Reklamlarda kadın iş hayatı, iş hayatına dâhil olma ve sorunlar, eğitim hayatı, eğitim hayatına dâhil olma ve sorunlar, siyasal temsil süreçlerine katılma gibi konularla doğrudan ilişkilendirilmemiştir. Kadın toplumsal bağlam içinde vardır ama toplumsal söylemden uzak bir öznedir. Kadının siyasi, ekonomik ve kültürel yapıdan kaynaklanan bireysel hak ve sorunlarına vurgu yapılmamaktadır.
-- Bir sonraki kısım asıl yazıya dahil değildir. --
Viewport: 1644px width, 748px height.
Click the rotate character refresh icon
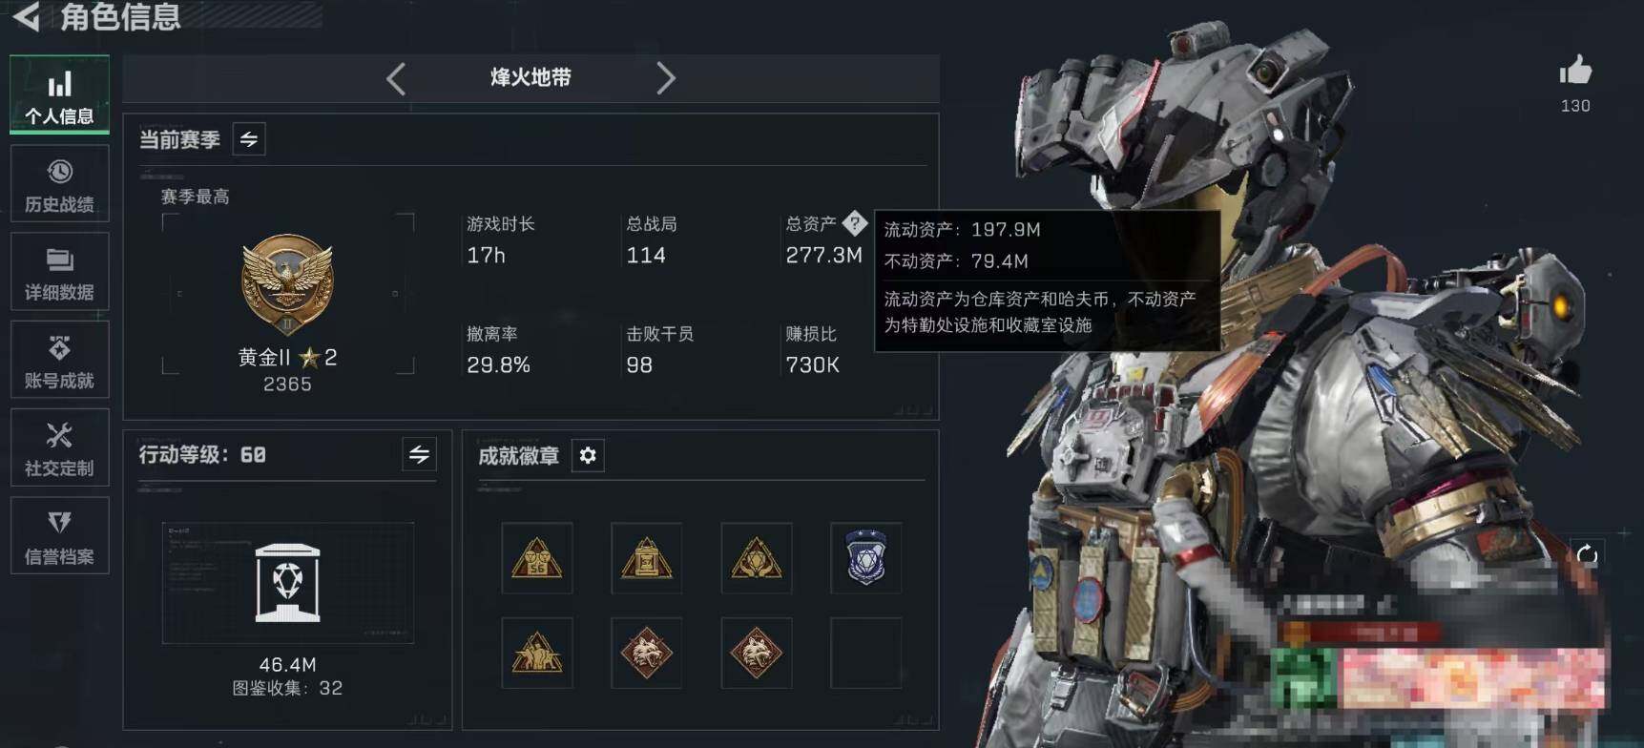coord(1587,554)
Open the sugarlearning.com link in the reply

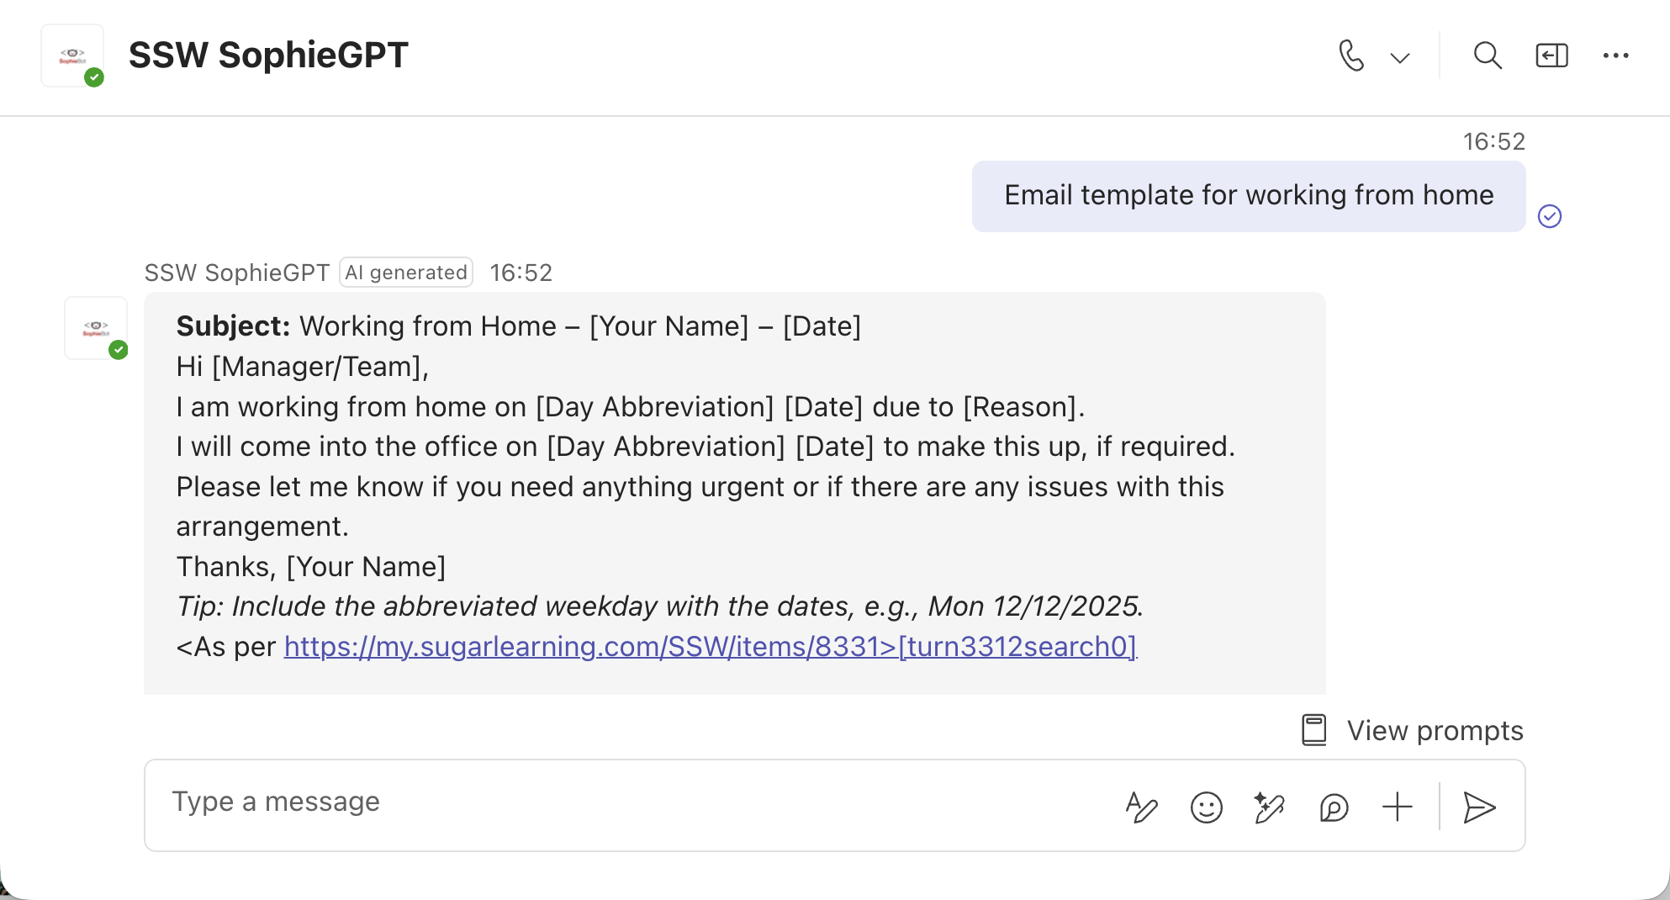tap(710, 646)
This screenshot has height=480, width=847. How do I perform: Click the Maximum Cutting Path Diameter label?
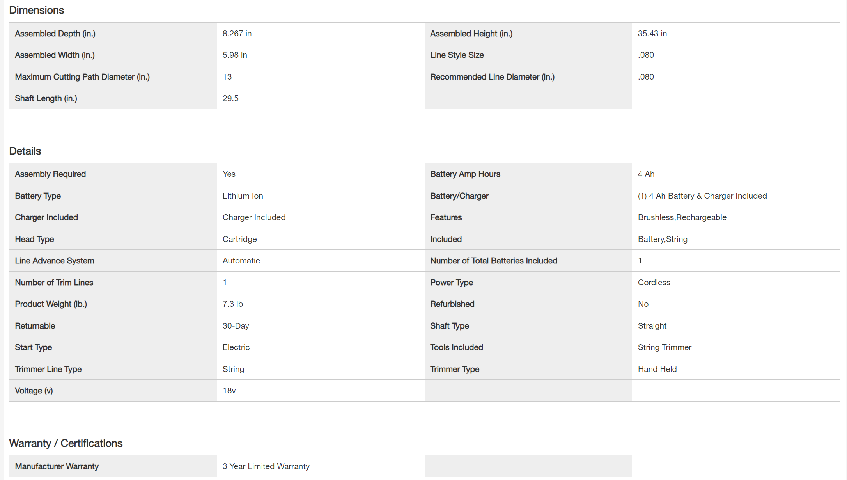(82, 77)
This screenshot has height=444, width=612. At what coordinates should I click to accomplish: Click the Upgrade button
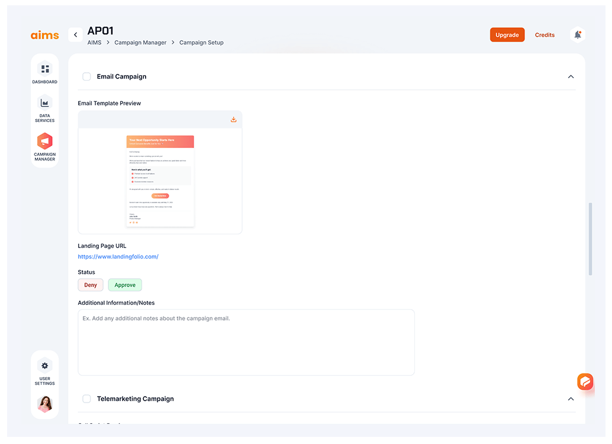[x=507, y=35]
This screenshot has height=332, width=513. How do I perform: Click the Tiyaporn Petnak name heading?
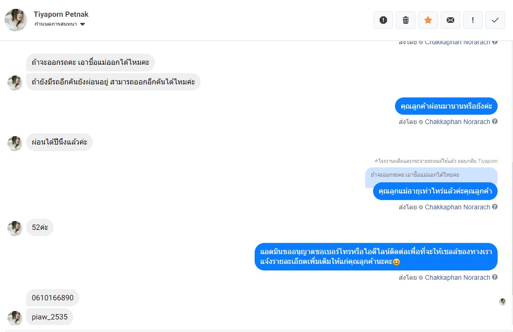tap(61, 14)
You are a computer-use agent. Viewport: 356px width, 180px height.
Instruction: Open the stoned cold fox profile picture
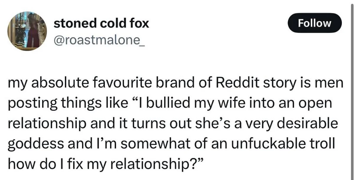pyautogui.click(x=26, y=31)
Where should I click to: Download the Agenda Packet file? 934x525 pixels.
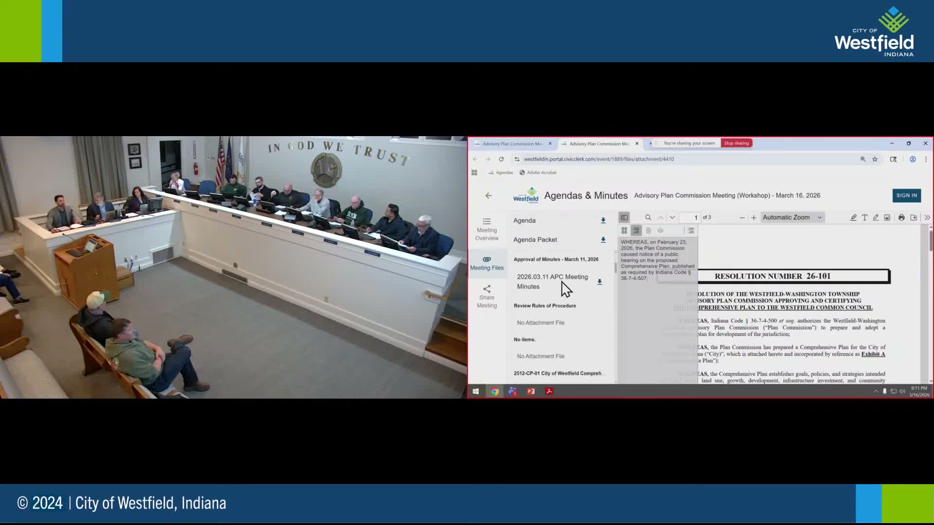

Kadın, siyasi yapının bir parçası olarak siyasi yapıyı biçimlendiren değil, bazı söylemlerle siyasi yapıya kısmi olarak kazandırılmak istenilen bir kesim olarak görülmektedir.

Buna karşın kendi işini kendisi yapan, algısı, becerisi oldukça güçlü, erkeğe ya da bir başkasının yardımına bağımlı olmayan kadın imgeleri kullanılmıştır. Bunların yanı sıra, kadının çoğunlukla kamusal alanı ifade eden mekânlarda görüntülenmesi, AKP’nin 2011 seçim beyannamesinde yer alan “Güçlü Toplum” başlığı ve bu başlık içinde yer alan hedeflerle örtüşmektedir. Beyannamede 2023’teki güçlü toplum hedefleri içinde “kadınlarımızın hakları, refahı, sosyal hayatta karşılaştığı engellerin ortadan kaldırılması vazgeçilmezdir” denilmektedir.
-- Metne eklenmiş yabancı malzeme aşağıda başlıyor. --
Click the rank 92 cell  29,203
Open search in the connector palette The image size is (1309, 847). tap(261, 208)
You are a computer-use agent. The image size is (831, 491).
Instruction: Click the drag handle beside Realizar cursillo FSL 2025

Reklamlarda sade ve duru kadın yüzleri kullanılmıştır. Fazla gösterişli olmayan kadın bedeni standart fiziki yapıya sahiptir. Günlük sadelik içinde giyinen kadın imgelerinden ikisi başörtüsü kullanmaktadır. “Sağlıkta Dönüşüm” reklam filminde başörtüsü kullanan kadın, orta gelir durumuna uygun ve bu uygunlukla modern olarak nitelenebilecek giyim tarzına sahiptir. “Sosyal Destek Programları” reklam filminde ise kadın köy yaşamına uygun kıyafet ve başörtüsü kullanmıştır. Beden aracılığıyla ifadelenen sözsüz iletişim unsurları ve kıyafet yorumlayanlarına bakıldığında kadının, geleneksel değerlere uygun hareket etme kaygısıyla imgelendiği gözlemlenmektedir.

(9)

CHP Televizyon Siyasal Reklamlarında Kadın Söylemi ve Kadın İmgeleri

İncelenen televizyon reklam filmlerinden biri gençleri hedef almıştır. Reklamda iktidar partisinin yanlış ya da eksik uygulamaları ve yasaklar sorunu işlenmektedir. İkinci reklam siyasi partinin 2011 genel seçiminde geliştirdiği “Aile Sigortası Projesini” tanıtma amacını taşımaktadır ve geçim sıkıntısı sorununu işlemektedir. Reklamların ana temasında vurgulanan sorunun işlenilme biçiminde ‘negatif reklamcılık’ öne çıkmaktadır. Reklamlarda işlenen sorunla parti ve aday ilişkilendirilmekte ve rakip parti suçlanmaktadır. Bu ise siyasi partinin ideolojik söylemi doğrultusunda reklamın ana temasının biçimlendiğini göstermektedir. Bu çıkarımı, reklamlarda dış ses olarak adayın (CHP genel başkanı) sesinin kullanılmasından, dış sesin okuduğu metinden ve reklamın son karesinde adayın ekrana düşen görüntüsünden yola çıkarak yapabilmekteyiz.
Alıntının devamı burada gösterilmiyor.